What is asked - Pull these lines from the listing and copy them verbatim, starting at the line containing "How do I perform: Open" and ending at the line containing "will (x=172, y=435).".

--- Records to process ---

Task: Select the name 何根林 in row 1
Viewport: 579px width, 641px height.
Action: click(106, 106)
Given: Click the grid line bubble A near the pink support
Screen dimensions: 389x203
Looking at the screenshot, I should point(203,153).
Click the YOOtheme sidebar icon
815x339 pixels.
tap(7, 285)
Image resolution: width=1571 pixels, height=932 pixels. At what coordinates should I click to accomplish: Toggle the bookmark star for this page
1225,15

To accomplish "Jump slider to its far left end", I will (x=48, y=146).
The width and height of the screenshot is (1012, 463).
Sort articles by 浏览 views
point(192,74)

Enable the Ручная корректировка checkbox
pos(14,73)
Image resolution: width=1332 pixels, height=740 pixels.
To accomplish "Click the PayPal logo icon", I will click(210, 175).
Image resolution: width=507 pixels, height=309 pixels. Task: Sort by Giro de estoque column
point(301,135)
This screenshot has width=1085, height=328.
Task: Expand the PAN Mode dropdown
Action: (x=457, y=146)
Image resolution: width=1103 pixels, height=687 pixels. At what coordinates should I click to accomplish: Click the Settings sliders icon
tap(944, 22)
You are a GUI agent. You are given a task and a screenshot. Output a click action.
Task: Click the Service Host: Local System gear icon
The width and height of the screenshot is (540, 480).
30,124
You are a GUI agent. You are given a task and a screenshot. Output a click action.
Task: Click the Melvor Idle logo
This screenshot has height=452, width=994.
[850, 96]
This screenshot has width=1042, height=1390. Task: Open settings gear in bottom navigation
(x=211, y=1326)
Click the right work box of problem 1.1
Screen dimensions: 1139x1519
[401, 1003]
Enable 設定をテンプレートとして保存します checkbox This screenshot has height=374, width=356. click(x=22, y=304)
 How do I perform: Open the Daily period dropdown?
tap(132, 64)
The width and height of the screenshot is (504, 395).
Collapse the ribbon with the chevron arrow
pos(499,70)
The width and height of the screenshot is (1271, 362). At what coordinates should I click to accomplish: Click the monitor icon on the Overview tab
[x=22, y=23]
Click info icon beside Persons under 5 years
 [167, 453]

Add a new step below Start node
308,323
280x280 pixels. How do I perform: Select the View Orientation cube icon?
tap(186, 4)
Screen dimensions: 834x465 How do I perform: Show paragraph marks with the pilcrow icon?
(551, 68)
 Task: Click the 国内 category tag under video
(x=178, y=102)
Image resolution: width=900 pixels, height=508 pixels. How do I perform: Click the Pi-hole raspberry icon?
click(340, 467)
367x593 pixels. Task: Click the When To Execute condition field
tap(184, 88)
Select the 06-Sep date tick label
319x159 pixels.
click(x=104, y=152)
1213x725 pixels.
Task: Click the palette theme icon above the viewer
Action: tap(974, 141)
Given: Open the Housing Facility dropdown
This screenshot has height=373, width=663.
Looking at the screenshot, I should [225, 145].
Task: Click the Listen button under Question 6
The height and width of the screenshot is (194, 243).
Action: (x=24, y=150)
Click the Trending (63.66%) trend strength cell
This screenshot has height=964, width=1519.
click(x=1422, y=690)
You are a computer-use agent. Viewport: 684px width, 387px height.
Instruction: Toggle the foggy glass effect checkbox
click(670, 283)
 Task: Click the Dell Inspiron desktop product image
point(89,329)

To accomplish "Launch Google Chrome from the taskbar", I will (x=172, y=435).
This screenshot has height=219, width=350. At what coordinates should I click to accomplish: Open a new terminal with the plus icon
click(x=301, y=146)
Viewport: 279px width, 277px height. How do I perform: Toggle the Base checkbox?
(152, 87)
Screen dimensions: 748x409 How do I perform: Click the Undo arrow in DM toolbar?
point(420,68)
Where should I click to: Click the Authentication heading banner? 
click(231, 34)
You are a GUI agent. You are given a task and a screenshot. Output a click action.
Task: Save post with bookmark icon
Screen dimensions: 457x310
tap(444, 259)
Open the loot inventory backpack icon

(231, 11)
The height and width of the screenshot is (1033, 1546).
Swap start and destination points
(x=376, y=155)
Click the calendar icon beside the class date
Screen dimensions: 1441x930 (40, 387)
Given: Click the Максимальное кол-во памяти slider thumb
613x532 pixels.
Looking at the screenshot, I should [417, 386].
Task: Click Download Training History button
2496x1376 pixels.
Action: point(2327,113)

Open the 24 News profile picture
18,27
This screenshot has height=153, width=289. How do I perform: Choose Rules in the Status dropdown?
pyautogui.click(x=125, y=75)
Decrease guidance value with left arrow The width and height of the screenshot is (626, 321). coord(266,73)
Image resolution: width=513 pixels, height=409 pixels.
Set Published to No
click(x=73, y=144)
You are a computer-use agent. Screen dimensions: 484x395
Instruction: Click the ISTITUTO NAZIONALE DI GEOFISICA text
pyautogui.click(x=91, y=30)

---

Solution to this problem -
 How do I perform: Open the Daily period dropdown?
tap(132, 64)
The width and height of the screenshot is (504, 395).
Collapse the ribbon with the chevron arrow
pos(499,70)
The width and height of the screenshot is (1271, 362). At what coordinates should I click to accomplish: Click the monitor icon on the Overview tab
[x=22, y=23]
Click info icon beside Persons under 5 years
 [167, 453]

Add a new step below Start node
308,323
280x280 pixels. How do I perform: Select the View Orientation cube icon?
tap(186, 4)
Screen dimensions: 834x465 How do I perform: Show paragraph marks with the pilcrow icon?
(551, 68)
 Task: Click the 国内 category tag under video
(x=178, y=102)
Image resolution: width=900 pixels, height=508 pixels. How do I perform: Click the Pi-hole raspberry icon?
click(340, 467)
367x593 pixels. Task: Click the When To Execute condition field
tap(184, 88)
Select the 06-Sep date tick label
319x159 pixels.
click(x=104, y=152)
1213x725 pixels.
Task: Click the palette theme icon above the viewer
Action: tap(974, 141)
Given: Open the Housing Facility dropdown
This screenshot has height=373, width=663.
Looking at the screenshot, I should [225, 145].
Task: Click the Listen button under Question 6
The height and width of the screenshot is (194, 243).
Action: (x=24, y=150)
Click the Trending (63.66%) trend strength cell
This screenshot has height=964, width=1519.
click(x=1422, y=690)
You are a computer-use agent. Viewport: 684px width, 387px height.
Instruction: Toggle the foggy glass effect checkbox
click(670, 283)
 Task: Click the Dell Inspiron desktop product image
point(89,329)

To accomplish "Launch Google Chrome from the taskbar", I will (x=172, y=435).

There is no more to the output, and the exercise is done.